[Records for the task]:
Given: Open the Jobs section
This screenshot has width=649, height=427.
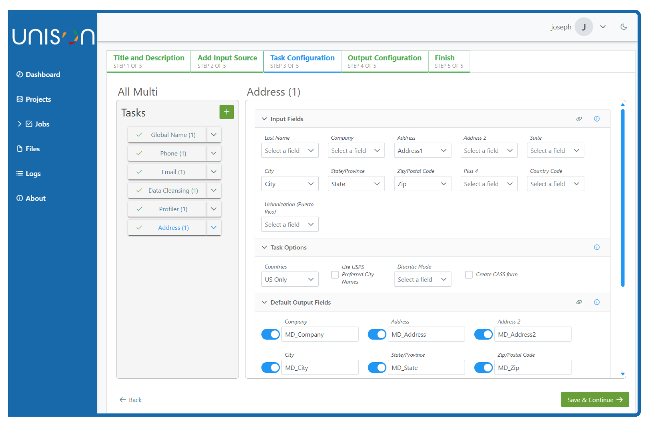Looking at the screenshot, I should (x=42, y=124).
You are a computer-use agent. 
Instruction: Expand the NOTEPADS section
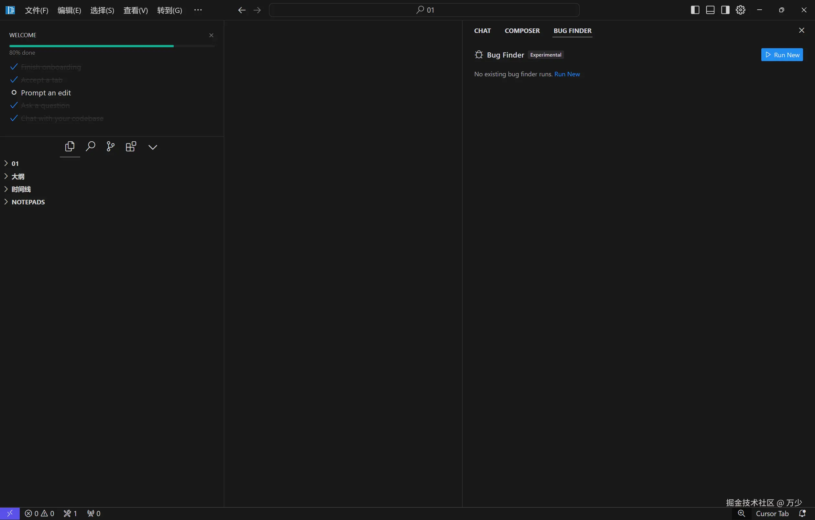pos(28,202)
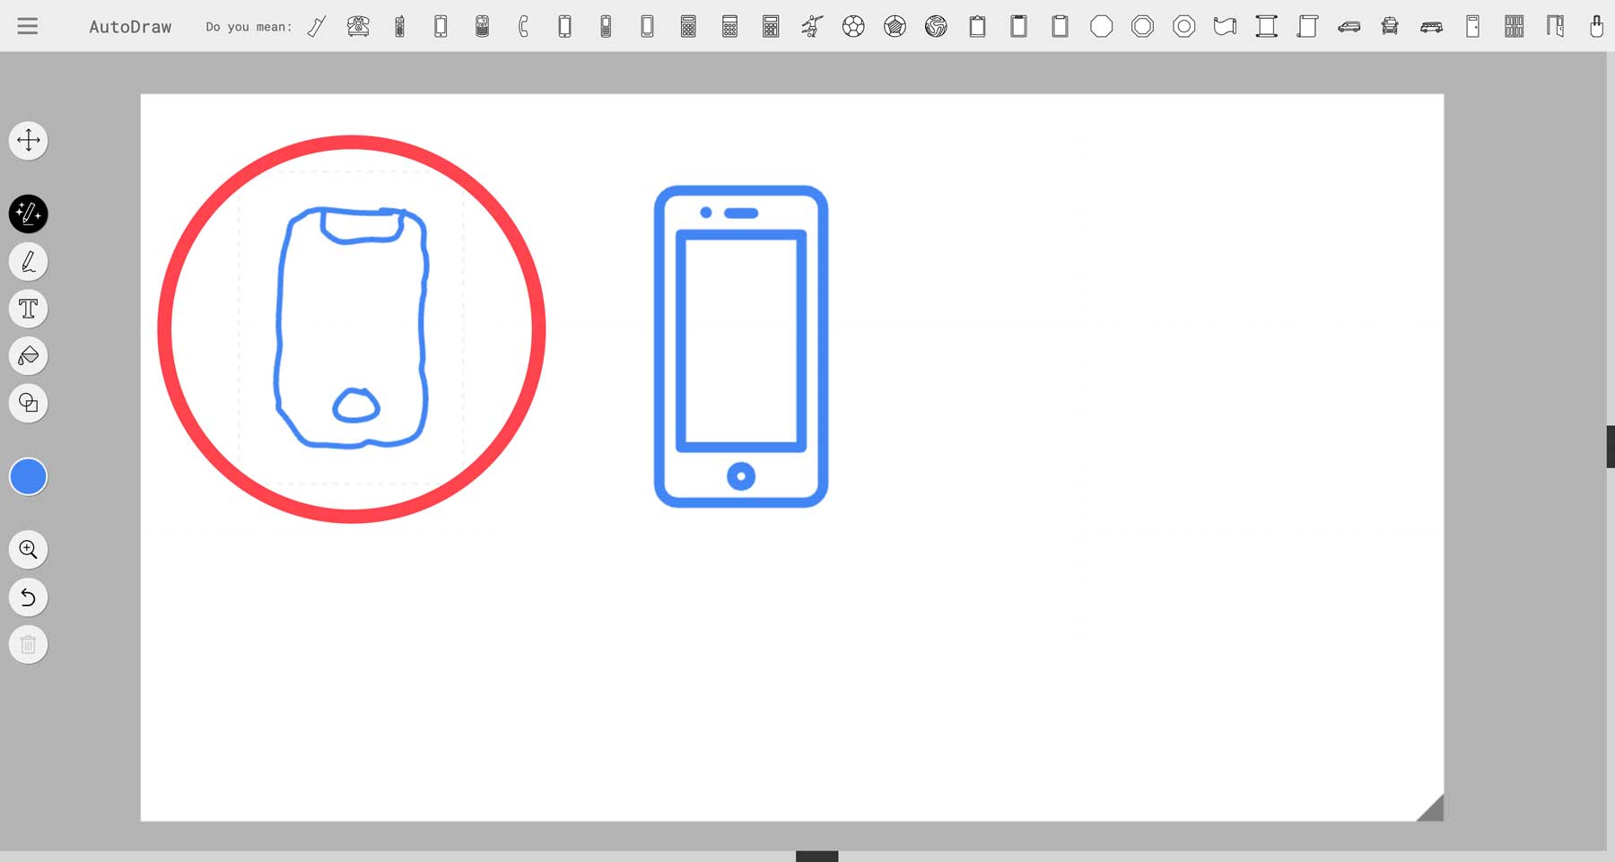Viewport: 1615px width, 862px height.
Task: Select the school bus suggestion
Action: [1432, 26]
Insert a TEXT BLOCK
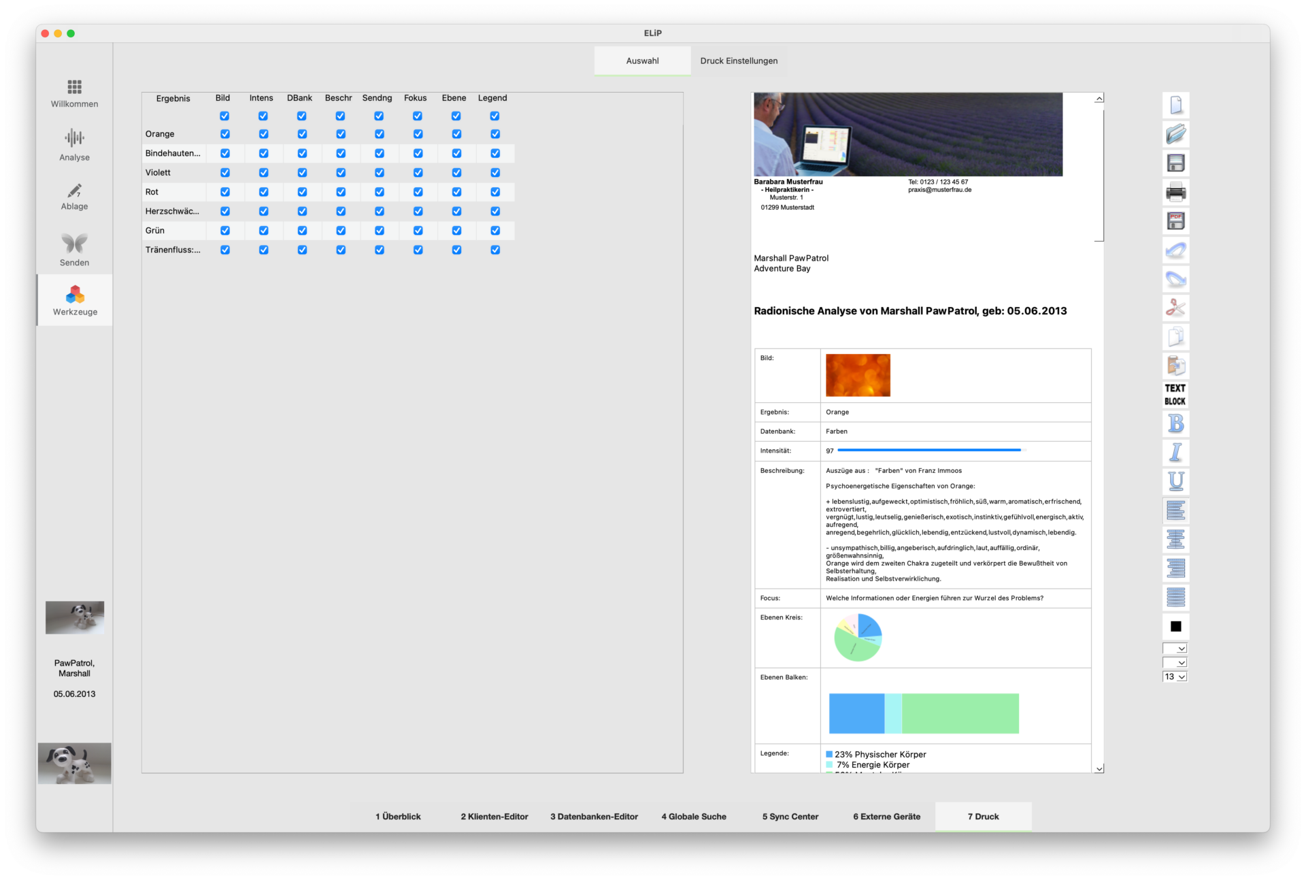 [1175, 395]
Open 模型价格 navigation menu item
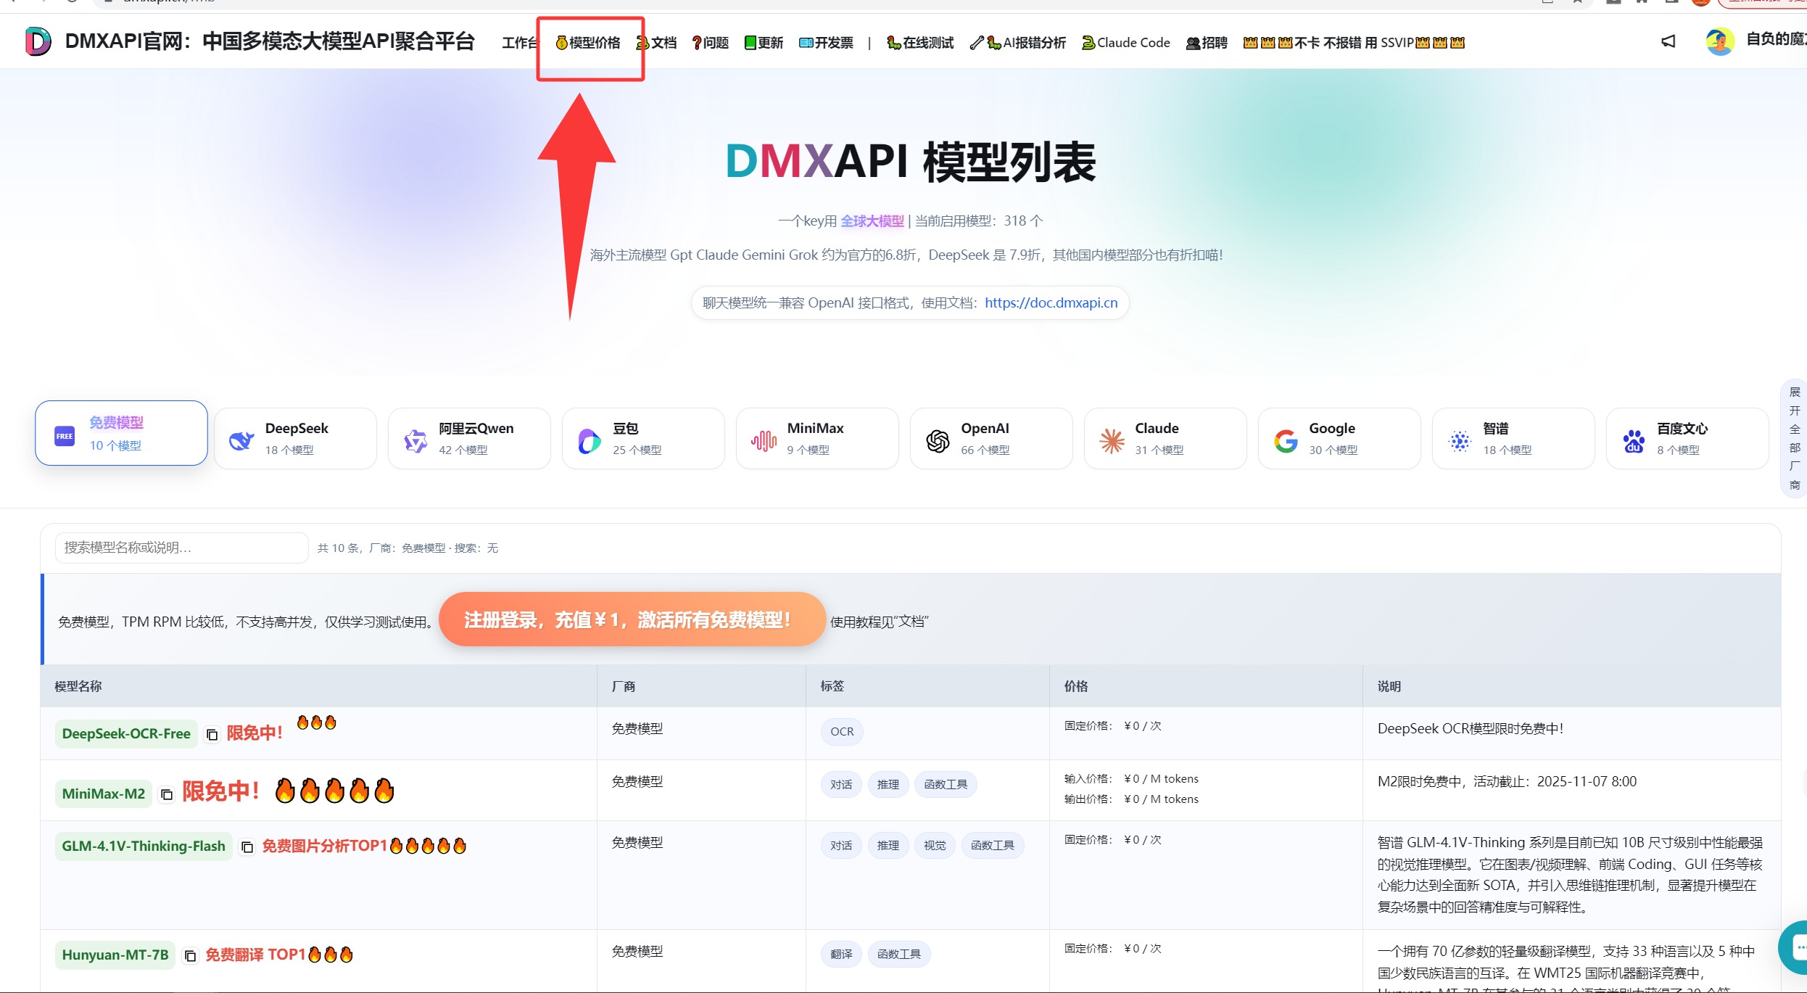 tap(589, 43)
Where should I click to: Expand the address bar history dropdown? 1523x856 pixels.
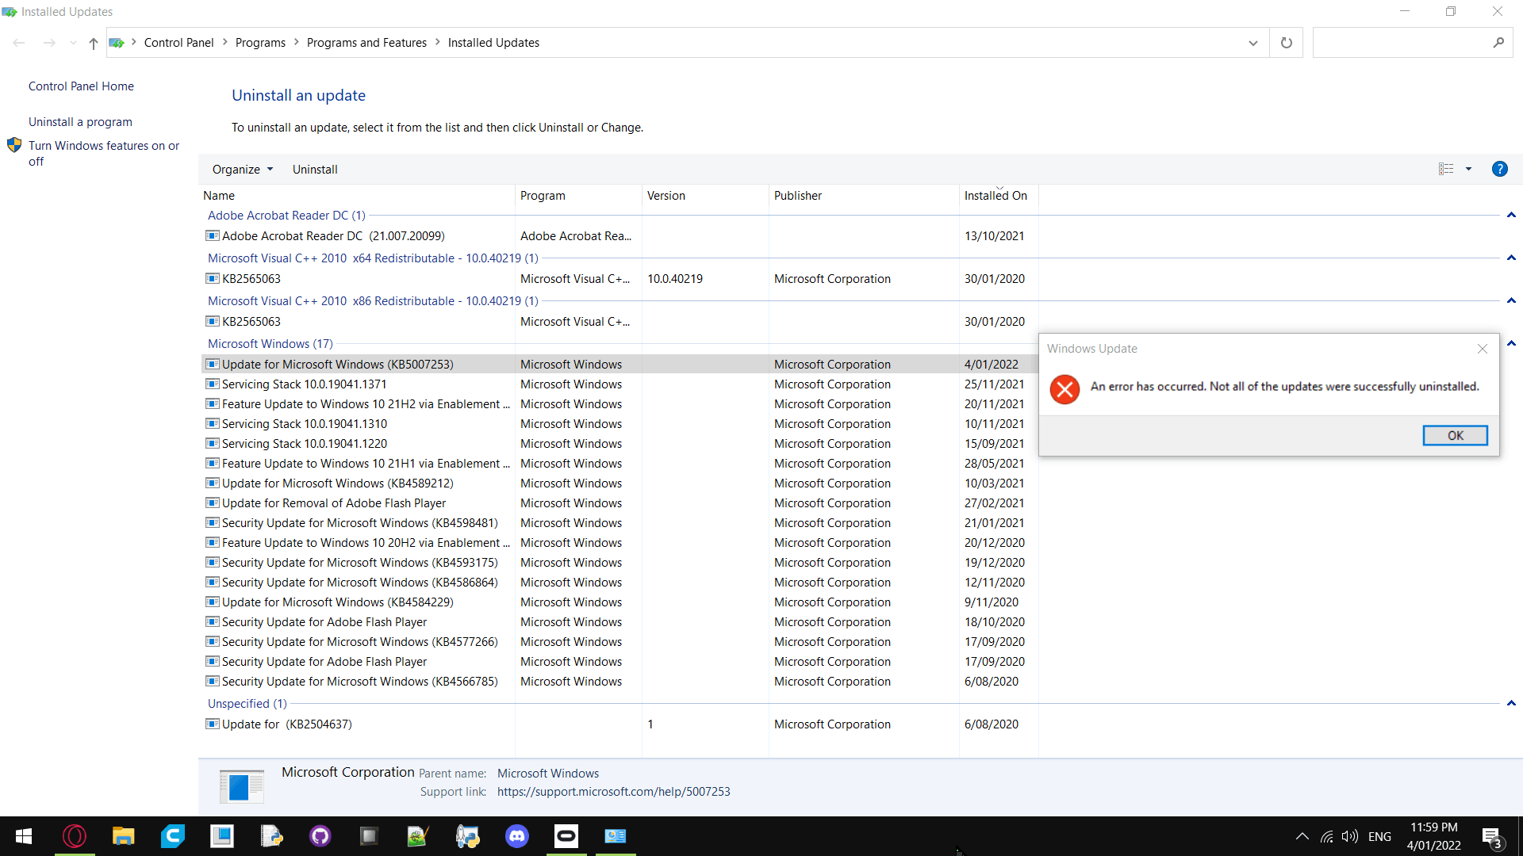coord(1253,43)
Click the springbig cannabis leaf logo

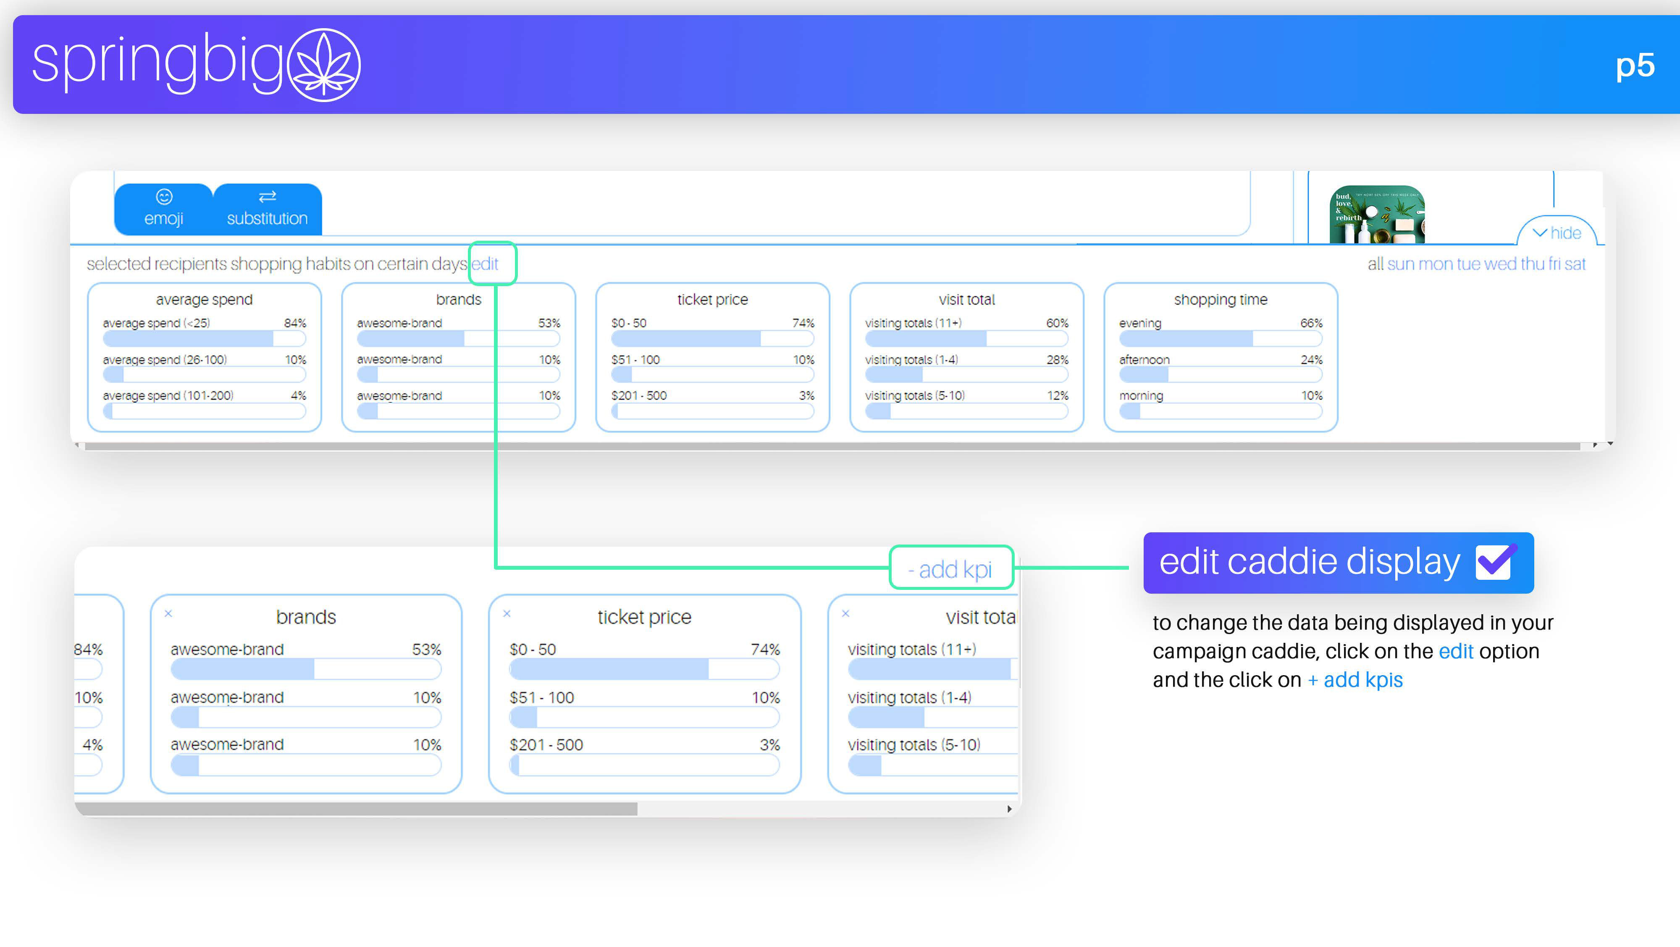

[Task requirements]: From the data above, write out everything exactly except the pictures.

[Exercise response]:
Given: Open the Jobs section
This screenshot has width=649, height=427.
Looking at the screenshot, I should (x=42, y=124).
You are a computer-use agent. 
Instruction: Expand the NOTEPADS section
pos(28,202)
Viewport: 1615px width, 862px height.
Task: Select the school bus suggestion
Action: [1432, 26]
Insert a TEXT BLOCK
 [1175, 395]
Open 模型价格 navigation menu item
 tap(589, 43)
Where should I click to: Expand the address bar history dropdown? 1523x856 pixels.
coord(1253,43)
Click the springbig cannabis leaf logo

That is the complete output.